Tutto questo basterebbe a spiegare perché siano così tanti i giovani e non, che decidono di abbandonare la terra natia con la tenue speranza di approdare in un porto sicuro, in un Paese dove poter ricominciare. Ma a volte, non hanno la fortuna di scendere a terra, almeno non da vivi.

E’ del 15 giugno scorso la notizia dell’ultimo viaggio andato a finire male, quello di 56 giovani africani naufragati al largo delle coste tunisine. Erano a bordo di un peschereccio salpato da uno dei porti a nord di Sfax, che aveva fatto tappa nell’arcipelago tunisino di Kerkennah, direzione Lampedusa, l’isola italiana più vicina all’Africa che all’Italia stessa e per questo meta di continui approdi.

Il tragico evento è solo uno dei tanti che si sono registrati negli ultimi anni a causa dell’elevato numero di viaggi di clandestini provenienti dal continente africano con rotta verso l’isola pelagia. E le tunisine Kerkennah sono un porto strategico per la loro posizione geografica, a metà tra l’Africa e l’Italia (distano solo 120 chilometri da Lampedusa). Per questo ormai soprannominate “isole delle partenze”, “porto dei barconi”, “hub della rotta migratoria”.

L’arcipelago, un tempo conosciuto per le sue acque cristalline e meta di tanto turismo italiano ed internazionale, oggi si trova in grave difficoltà economica anche a causa della “marea nera” dovuta all’incidente petrolifero avvenuto nel marzo 2016. Il disastro ambientale, scaturito dalla fuoriuscita di petrolio da una tubazione di un pozzo della società Thyna Petroleum Services, a soli sette chilometri dalle coste delle isole Kerkennah, ha rappresentato, come ha sottolineato Legambiente “una vera e propria catastrofe ecologica e sociale per la società civile che risiede sull’isola, di cui sono stati ricoperti di greggio tre chilometri di spiaggia. Le conseguenze dell’incidente sono, infatti, drammatiche per la popolazione dell’arcipelago che vive essenzialmente di pesca”.

Venendo a mancare turismo e pesca, attività principale di sostentamento per gli abitanti, con una crescente disoccupazione giovanile che dilaga in tutto il Paese, aumentano sempre più i tentativi di fuga da una realtà sempre più precaria.

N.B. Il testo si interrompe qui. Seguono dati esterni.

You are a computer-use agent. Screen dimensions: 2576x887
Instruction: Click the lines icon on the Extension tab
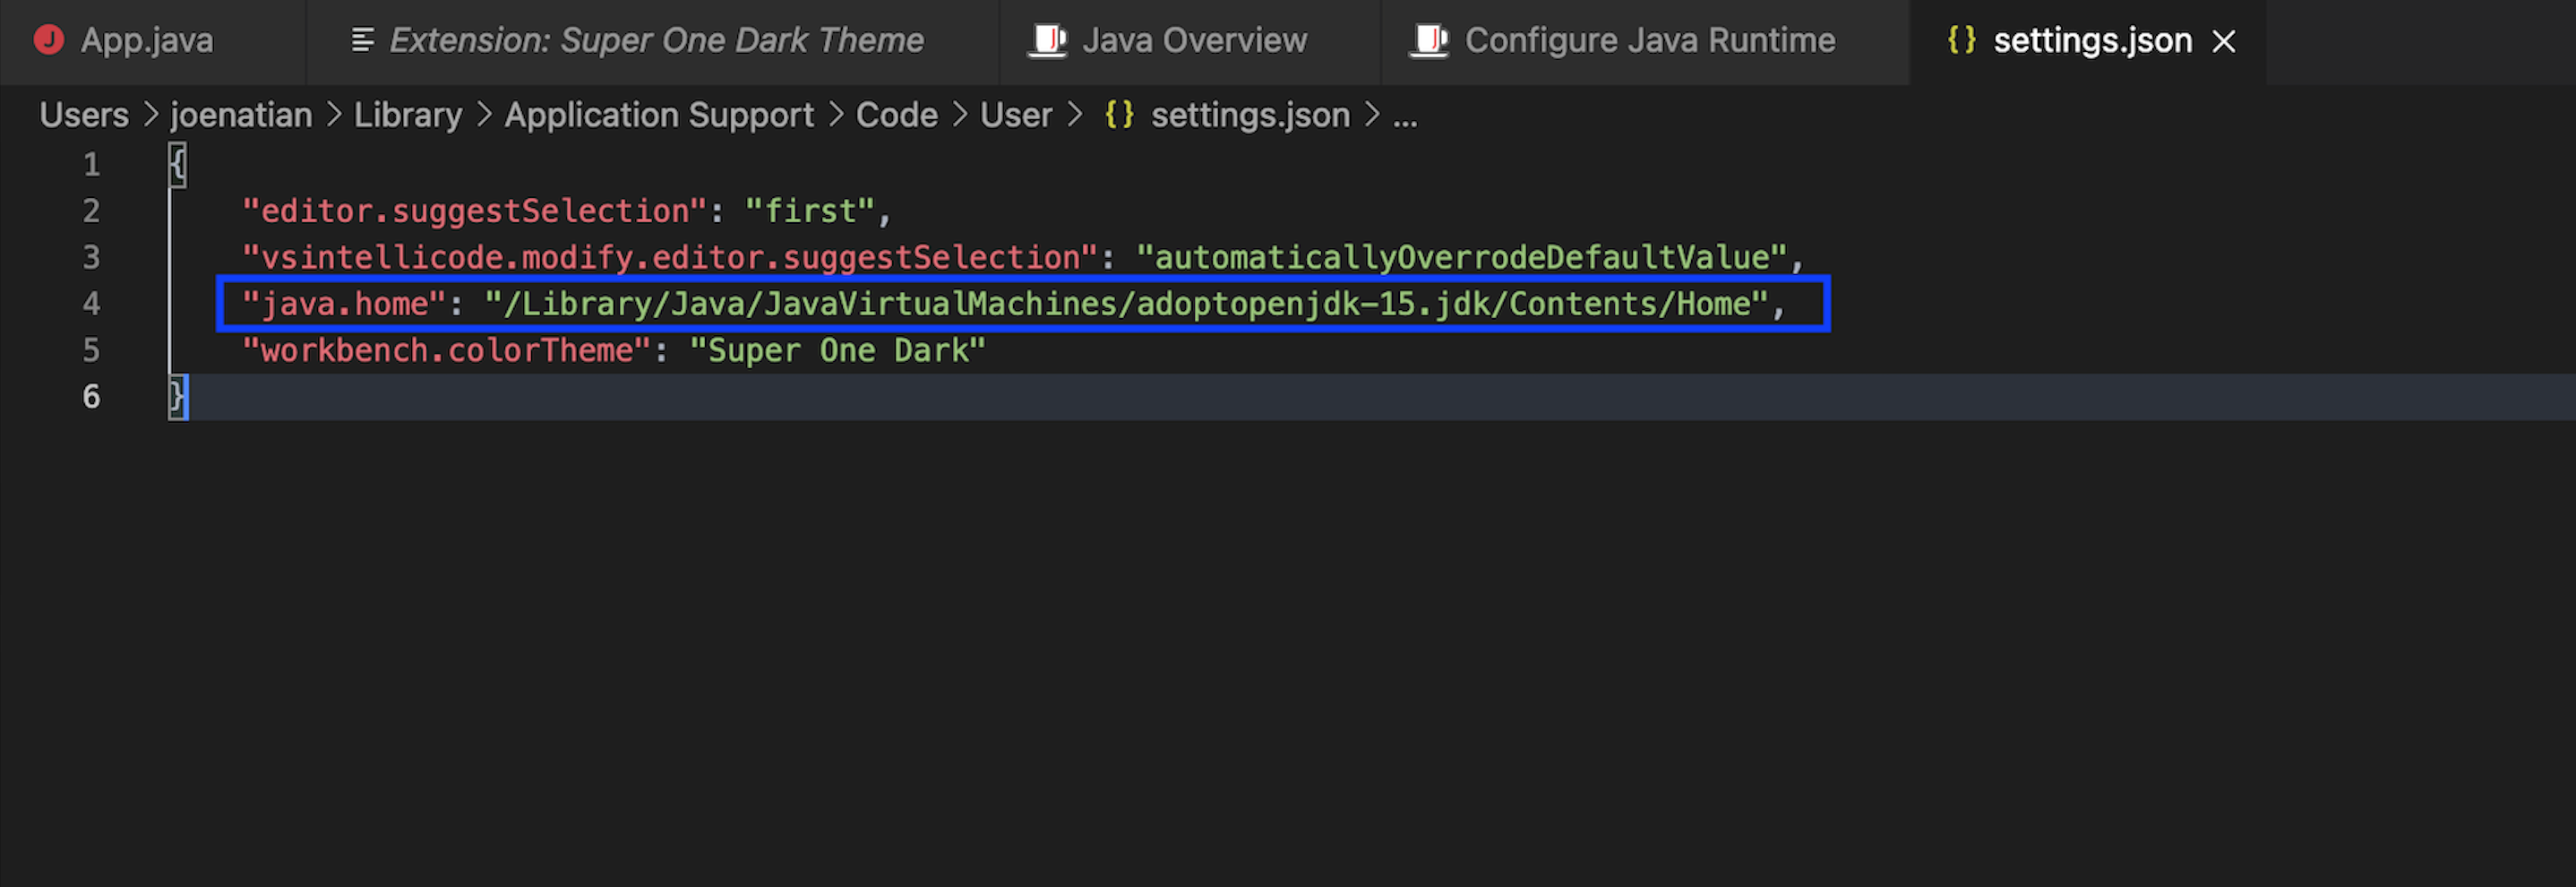click(363, 40)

Necessario è stato l’incontro diplomatico avvenuto lo scorso 27 luglio, tra il nostro ministro dell’Interno, Luciana Lamorgese ed il presidente tunisino Kais Saied, per “condividere con il presidente Saied le forti preoccupazioni italiane per l’incremento registrato quest’anno sul fronte degli arrivi dei migranti irregolari dalla Tunisia tramite sbarchi autonomi. Un fenomeno che ha assunto dimensioni rilevanti: al 24 luglio su 11.191 migranti sbarcati in Italia, ben 5.237 sono partiti dalla Tunisia e di questi quasi 4 mila sono cittadini tunisini”, come cita una nota del Viminale. Il presidente tunisino ha sottolineato come il fenomeno degli sbarchi illegali sia primariamente una questione umanitaria di cui vanno comprese le cause e ha aggiunto che “permettere la sopravvivenza dei migranti nei loro Paesi è una responsabilità di tutti e la soluzione del fenomeno consiste nella collaborazione tra i vari Paesi”.

Per comprendere meglio il fenomeno dei migranti clandestini e rafforzare la sorveglianza costiera, il presidente Saied ha voluto visitare i porti di Sfax e Mahdia dichiarando che “gli organizzatori di traversate marittime illegali, i trafficanti di esseri umani, compiono crimini che lo Stato non può tollerare”.

Intanto a Lampedusa nella notte del 3 agosto sono sbarcate altre 200 persone. Il premier Conte ha così commentato “Non possiamo tollerare che si entri in Italia in modo irregolare, tanto più non possiamo tollerare che in questo momento in cui la comunità nazionale intera ha fatto tantissimi sacrifici questi risultati siano vanificati da migranti che tentano di sfuggire alla sorveglianza sanitaria”.

Insomma la sicurezza di tutti, prima di tutto.